If you’re considering bankruptcy as a form of debt elimination, but feel you would like to pay back part of your debts, you could consider filing for Chapter 13 bankruptcy. The Chapter 13 bankruptcy allows the debtor to come up with a feasible 3 to 5 year payment plan to pay back part or all of their debts. The good thing about Chapter 13 is it gives the debtor the power of the legal system to make sure the creditors don’t change the rules midstream. That is a problem with debt consolidation, many times halfway through the payment process the creditor changes the rules and asks for more. When filing Chapter 13 bankruptcy, the debtor gets to hide behind the automatic stay. The automatic stay stops all contact from the creditors and keeps them on a short leash.
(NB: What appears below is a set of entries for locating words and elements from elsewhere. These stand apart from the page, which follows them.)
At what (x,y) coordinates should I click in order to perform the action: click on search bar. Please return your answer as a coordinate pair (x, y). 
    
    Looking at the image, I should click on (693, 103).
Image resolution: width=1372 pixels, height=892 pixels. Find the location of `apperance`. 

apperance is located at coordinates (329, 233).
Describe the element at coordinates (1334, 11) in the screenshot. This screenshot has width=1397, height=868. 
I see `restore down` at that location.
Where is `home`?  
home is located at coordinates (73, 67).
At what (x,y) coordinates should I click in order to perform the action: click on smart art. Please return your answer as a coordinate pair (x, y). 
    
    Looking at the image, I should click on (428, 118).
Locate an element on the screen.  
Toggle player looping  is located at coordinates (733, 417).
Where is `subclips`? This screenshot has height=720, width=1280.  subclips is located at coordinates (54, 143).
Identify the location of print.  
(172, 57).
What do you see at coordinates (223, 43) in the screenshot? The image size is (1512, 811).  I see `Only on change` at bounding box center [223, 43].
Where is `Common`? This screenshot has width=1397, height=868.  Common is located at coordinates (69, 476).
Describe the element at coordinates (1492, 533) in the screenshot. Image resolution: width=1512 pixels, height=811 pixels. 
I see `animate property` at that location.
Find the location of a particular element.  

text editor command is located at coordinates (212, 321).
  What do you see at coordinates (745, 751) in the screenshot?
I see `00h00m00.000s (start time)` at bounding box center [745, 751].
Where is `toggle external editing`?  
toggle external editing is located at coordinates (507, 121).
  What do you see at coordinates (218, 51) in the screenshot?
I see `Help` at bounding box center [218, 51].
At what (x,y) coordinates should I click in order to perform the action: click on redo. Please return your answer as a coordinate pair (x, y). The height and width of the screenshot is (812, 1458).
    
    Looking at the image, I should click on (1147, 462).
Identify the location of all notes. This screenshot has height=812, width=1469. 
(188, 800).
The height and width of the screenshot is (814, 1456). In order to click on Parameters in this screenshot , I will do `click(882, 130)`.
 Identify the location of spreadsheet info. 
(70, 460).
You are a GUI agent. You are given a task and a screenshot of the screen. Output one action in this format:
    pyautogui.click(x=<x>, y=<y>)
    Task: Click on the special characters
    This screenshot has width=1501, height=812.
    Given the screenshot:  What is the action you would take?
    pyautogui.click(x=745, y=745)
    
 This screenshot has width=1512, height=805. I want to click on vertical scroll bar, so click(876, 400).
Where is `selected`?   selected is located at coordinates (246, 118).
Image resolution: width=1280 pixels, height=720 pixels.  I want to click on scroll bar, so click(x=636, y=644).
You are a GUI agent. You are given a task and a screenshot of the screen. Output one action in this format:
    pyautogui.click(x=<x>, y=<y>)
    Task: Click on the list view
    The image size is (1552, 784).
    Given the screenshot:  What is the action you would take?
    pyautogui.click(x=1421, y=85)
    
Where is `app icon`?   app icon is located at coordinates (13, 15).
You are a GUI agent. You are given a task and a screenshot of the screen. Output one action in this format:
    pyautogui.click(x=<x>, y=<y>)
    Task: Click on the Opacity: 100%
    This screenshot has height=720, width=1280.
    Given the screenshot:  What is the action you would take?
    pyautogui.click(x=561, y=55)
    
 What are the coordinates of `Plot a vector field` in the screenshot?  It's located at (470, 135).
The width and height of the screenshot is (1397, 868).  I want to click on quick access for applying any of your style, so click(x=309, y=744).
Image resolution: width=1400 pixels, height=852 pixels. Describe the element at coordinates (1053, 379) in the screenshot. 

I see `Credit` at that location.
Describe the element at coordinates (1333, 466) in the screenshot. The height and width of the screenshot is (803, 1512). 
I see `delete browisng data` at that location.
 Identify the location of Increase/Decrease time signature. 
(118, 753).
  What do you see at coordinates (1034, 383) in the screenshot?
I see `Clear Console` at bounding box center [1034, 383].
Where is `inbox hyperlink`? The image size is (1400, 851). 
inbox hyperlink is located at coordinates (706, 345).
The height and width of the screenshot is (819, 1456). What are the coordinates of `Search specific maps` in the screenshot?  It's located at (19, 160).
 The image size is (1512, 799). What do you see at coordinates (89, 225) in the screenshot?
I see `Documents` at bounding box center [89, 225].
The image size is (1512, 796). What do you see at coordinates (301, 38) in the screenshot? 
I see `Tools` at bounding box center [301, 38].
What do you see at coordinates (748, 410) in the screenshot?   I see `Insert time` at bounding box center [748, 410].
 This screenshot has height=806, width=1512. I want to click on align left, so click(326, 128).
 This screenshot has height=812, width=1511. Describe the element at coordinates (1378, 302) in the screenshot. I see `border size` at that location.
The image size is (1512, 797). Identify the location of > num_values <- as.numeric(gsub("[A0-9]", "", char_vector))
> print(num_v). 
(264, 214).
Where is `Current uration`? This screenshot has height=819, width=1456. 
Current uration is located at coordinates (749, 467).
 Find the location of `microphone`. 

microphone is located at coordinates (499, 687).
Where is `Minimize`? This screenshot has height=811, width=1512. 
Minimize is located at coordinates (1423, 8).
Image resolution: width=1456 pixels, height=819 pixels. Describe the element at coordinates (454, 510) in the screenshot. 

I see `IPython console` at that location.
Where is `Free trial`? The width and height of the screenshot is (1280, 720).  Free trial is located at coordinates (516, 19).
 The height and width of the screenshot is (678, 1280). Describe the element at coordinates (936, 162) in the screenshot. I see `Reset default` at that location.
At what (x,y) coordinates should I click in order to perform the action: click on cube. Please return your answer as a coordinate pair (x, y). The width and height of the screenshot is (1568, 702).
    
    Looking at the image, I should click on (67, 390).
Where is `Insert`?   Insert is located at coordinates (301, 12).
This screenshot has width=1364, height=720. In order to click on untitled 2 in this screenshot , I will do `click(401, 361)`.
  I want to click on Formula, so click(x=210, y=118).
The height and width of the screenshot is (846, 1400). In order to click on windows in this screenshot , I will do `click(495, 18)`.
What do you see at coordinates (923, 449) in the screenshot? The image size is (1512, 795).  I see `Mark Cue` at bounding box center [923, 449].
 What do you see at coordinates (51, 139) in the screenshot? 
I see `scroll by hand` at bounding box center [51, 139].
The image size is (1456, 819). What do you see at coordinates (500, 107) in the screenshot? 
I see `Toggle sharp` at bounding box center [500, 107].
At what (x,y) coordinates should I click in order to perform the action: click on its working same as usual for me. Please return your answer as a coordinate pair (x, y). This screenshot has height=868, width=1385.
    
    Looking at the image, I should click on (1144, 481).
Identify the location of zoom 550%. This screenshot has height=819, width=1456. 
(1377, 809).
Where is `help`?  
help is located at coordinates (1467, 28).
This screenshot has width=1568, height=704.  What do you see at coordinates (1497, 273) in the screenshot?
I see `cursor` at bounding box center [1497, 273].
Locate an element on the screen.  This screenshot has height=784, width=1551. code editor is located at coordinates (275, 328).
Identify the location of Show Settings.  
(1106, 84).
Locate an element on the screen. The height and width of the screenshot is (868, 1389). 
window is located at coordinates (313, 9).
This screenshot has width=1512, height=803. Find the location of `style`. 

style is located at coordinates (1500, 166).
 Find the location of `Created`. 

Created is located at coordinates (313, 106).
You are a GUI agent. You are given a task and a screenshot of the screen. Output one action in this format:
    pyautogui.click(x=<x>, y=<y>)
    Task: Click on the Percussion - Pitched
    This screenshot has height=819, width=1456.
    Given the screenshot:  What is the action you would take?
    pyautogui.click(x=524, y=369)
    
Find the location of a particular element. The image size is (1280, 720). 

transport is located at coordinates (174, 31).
If it’s impossible for the debtor to pay back any of the debts, Chapter 7 bankruptcy is for them. Filing a Chapter 7 bankruptcy will wipe out all unsecured debts, including, credit cards and payday loans. After filing bankruptcy the automatic stay is put in place stopping creditors from any collection attempts. The automatic stay also will stop foreclosure, wage garnishments and lawsuits. The Chapter 7 bankruptcy is the king of all bankruptcies because it’s quick, fairly simple and there’s no payback to get a bankruptcy discharge. The only bills the debtor is responsible for is the ones that they choose to reaffirm like an automobile loan or a mortgage.
Having financial difficulties can be very stressful, but having a plan will make them easier to deal with. When problems arise, consult a bankruptcy attorney to see if now is the time to pull the trigger. When bankruptcy is used properly they could put the debtor on the path to becoming debt free.